While still married to her first husband Lihilihi, Keanolani became the mistress of William Hoapili Kaʻauwai, an Anglican chaplain and a high chief of Mauian descent who had divorced her half-aunt Kiliwehi in 1872. During this period, Hoapili and Keanolani were partisans of King Kalākaua, elected as monarch in 1874 after the death of King Lunalilo. Hoapili was promised the position of Royal Chamberlain in the new ruling household. Queen Emma, the widow of Kamehameha IV and former patron of Hoapili and Kiliwehi, noted the illicit affair in her letters in 1873. Commenting on September 20, Emma wrote, "Hoapili and Keano are at David’s [Kalākaua's] Hamohamo. It is said she is with child by him again." Later, on September 26, she noted, "Keano was here last evening and appeared to be looking thick round the waist. She reports Kiliwehi recovering under Dr.

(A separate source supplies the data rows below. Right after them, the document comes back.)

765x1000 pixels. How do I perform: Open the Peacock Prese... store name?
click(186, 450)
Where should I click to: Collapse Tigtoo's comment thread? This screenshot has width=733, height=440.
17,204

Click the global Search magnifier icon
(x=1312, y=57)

Hutchison’s treatment...." Keanolani had an illegitimate son which she named William Hoapili Kaʻauwai II, born on January 31, 1874. The elder Hoapili died on March 30, 1874.

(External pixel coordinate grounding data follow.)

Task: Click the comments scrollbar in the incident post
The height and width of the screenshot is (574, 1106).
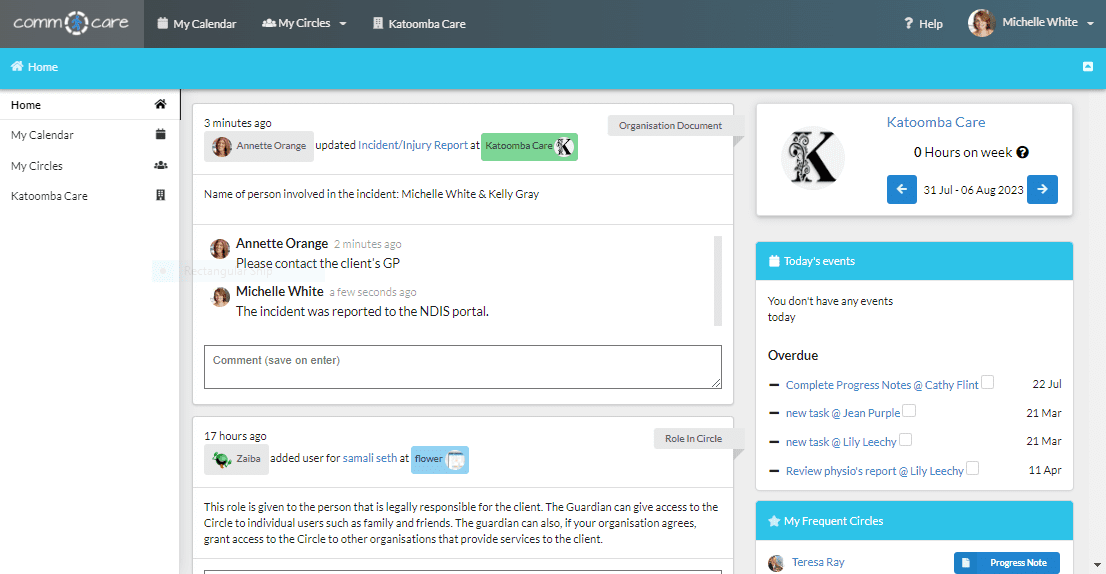Action: click(x=717, y=281)
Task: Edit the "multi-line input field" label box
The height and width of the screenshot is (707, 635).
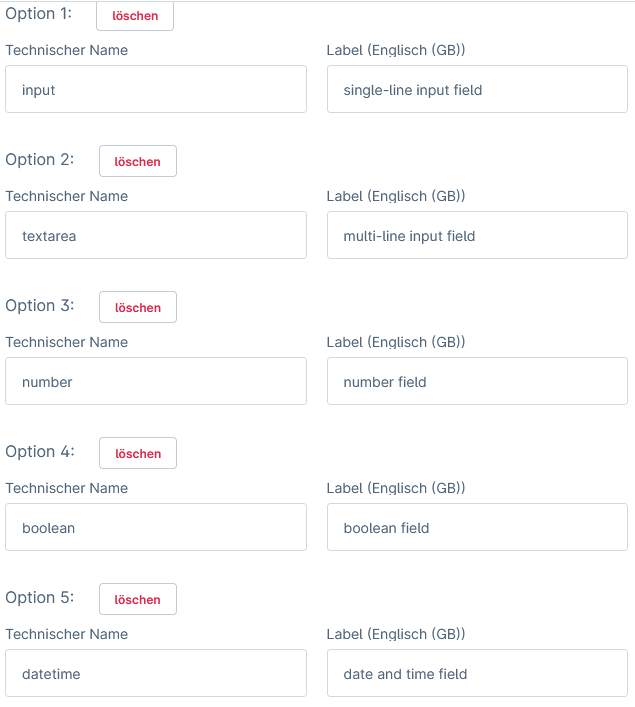Action: click(477, 236)
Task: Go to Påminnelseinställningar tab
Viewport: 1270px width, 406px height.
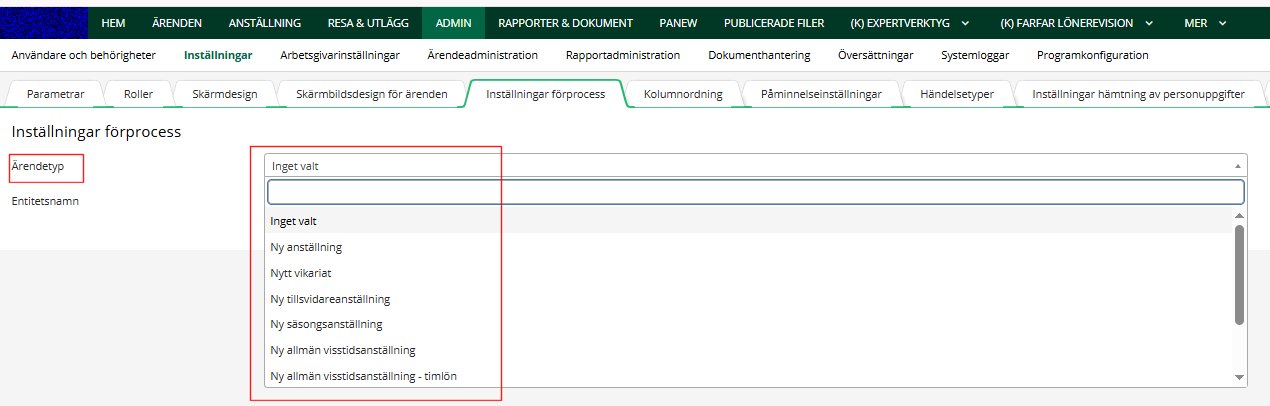Action: click(820, 94)
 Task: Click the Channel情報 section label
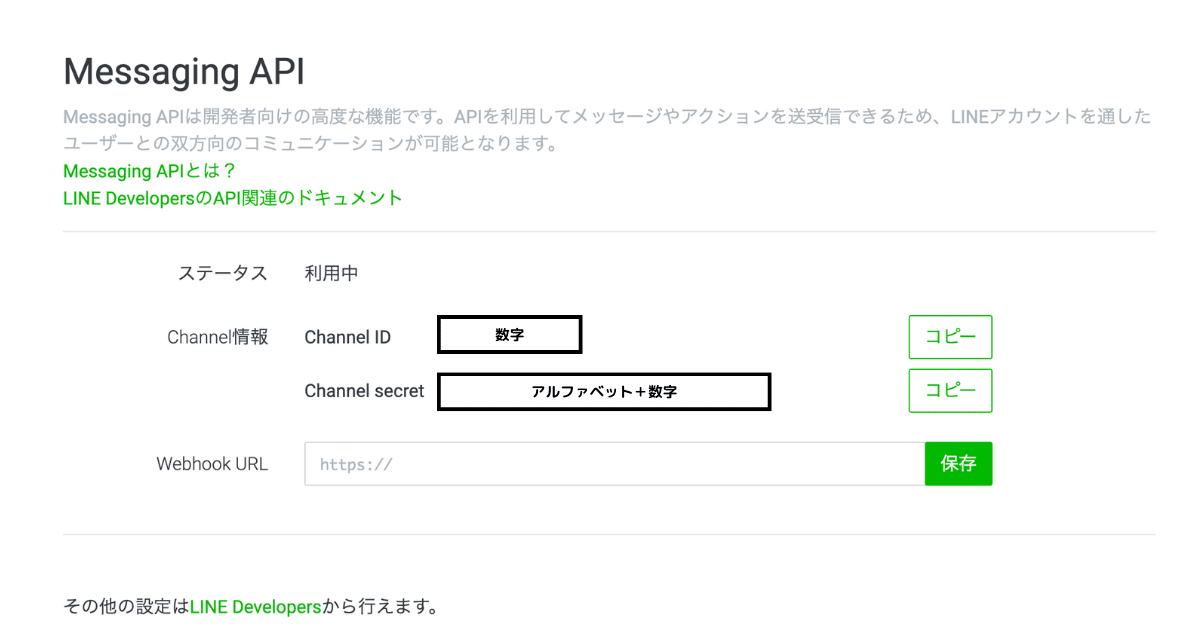coord(217,337)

Keanolani became a friend of Queen Kapiʻolani, the wife of King Kalākaua.
According to the 1898 memoir of Liliʻuokalani, Keano and Princess Victoria Kinoiki Kekaulike carried the train of the robe of Queen Kapiʻolani during the 1883 coronation ceremony.
They were both regarded as "ladies of high rank and noble lineages." Few details exist on her life after this point until her death. In later life, she lived on the premises of Pualeilani, the Waikīkī residence of Kapiʻolani. She continued living at Pualeilani when her nephews Princes David Kawānanakoa and Jonah Kūhiō Kalanianaʻole inherited the property. At this point, the Hawaiian monarchy had been overthrown in 1893 and the islands subsequently annexed by the United States in 1898. Despite this, her rank was acknowledged during the birthday reception of the former Queen Liliʻuokalani in 1901. The press initially described her as "old and mentally infirm" but also commented favorably on her noble bearing and knowledge of court etiquette. It was reported that she "swept majestically along amongst the throng as if she were a reigning queen" and "greeted the Queen as one high chieftess [sic] to another."

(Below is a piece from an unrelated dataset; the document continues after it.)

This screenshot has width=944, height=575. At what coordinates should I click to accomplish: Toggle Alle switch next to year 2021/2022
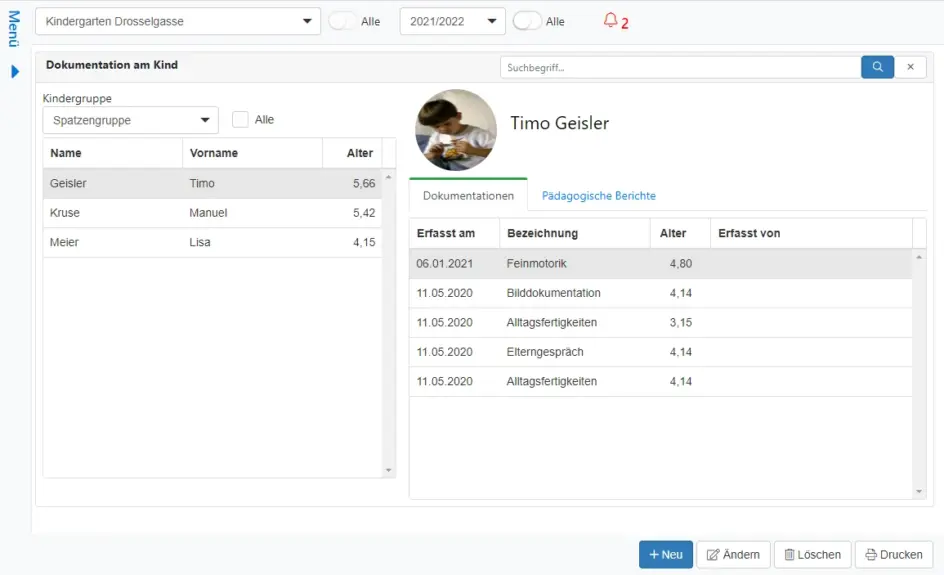527,21
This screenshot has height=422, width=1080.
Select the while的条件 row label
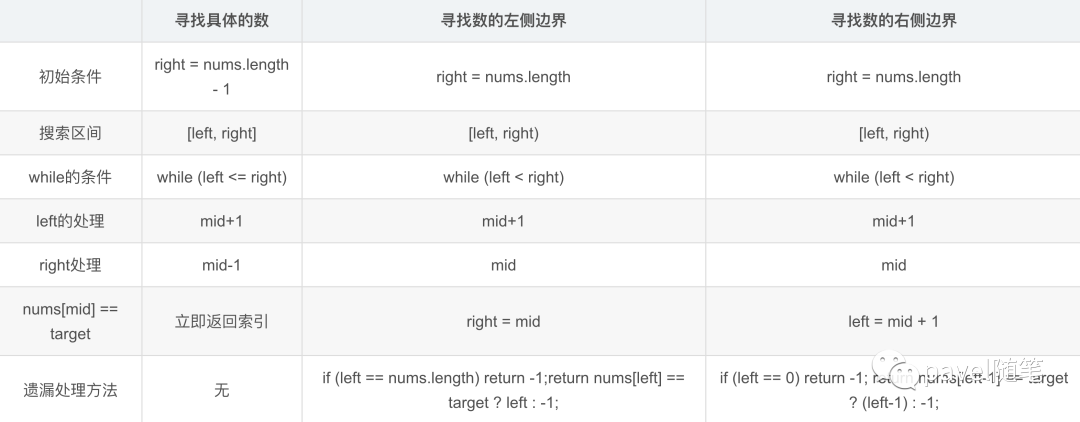click(70, 177)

Keanolani died on June 30, 1902, while bathing at the beaches of Waikīkī near Pualeilani. She died on the beach after a swim in the ocean. The cause of death was reported as apoplexy in her obituaries due to the discoloration of her face, and the coroner ruled that it was due to "fatty degeneration of the heart." She died intestate and her daughter Kahaina petitioned to be appointed administratrix of the estate, which was valued at $2000. After the autopsy, her remains were laid in state at the bungalow of Pualeilani on July 1. The funeral service on the next day was conducted by Reverend Henry Hodges Parker, the pastor of Kawaiahaʻo Church. Her pallbearers included her son Hoapili Kaʻauwai II and her maternal uncle Palekaluhi. Her body was laid to rest at the Kawaiahaʻo Cemetery.

== Marriage and descendants ==
Keanolani had a number of children. Her first husband was Lihilihi, from Kauaʻi, with whom she had a son named Samuela Kekuiapoiwa, who died on June 23, 1903.

While still married to Lihilihi, Keanolani had an illegitimate son William Hoapili Kaʻauwai II, born on January 31, 1874, with her uncle by marriage William Hoapili Kaʻauwai.

She later divorced Lihilihi at the command of her aunt Keʻelikōlani. She married a man named Kamali. Her obituary in 1902 reported, "Several years ago her husband [Kamali] went away into the mountains and nothing more was heard of him." From this marriage, she had three children including Lot Kapuāiwa Kamehameha (1883/1884–1917), who died age 33, Keōpūolani, who married and had descendants with John Kali, and Olga Keahikuni Kekauʻōnohi (1889–1907), who died aged 18.

Another daughter mentioned in the sources was Kahaina, who petitioned to be appointed administratrix of her mother's estate after her death.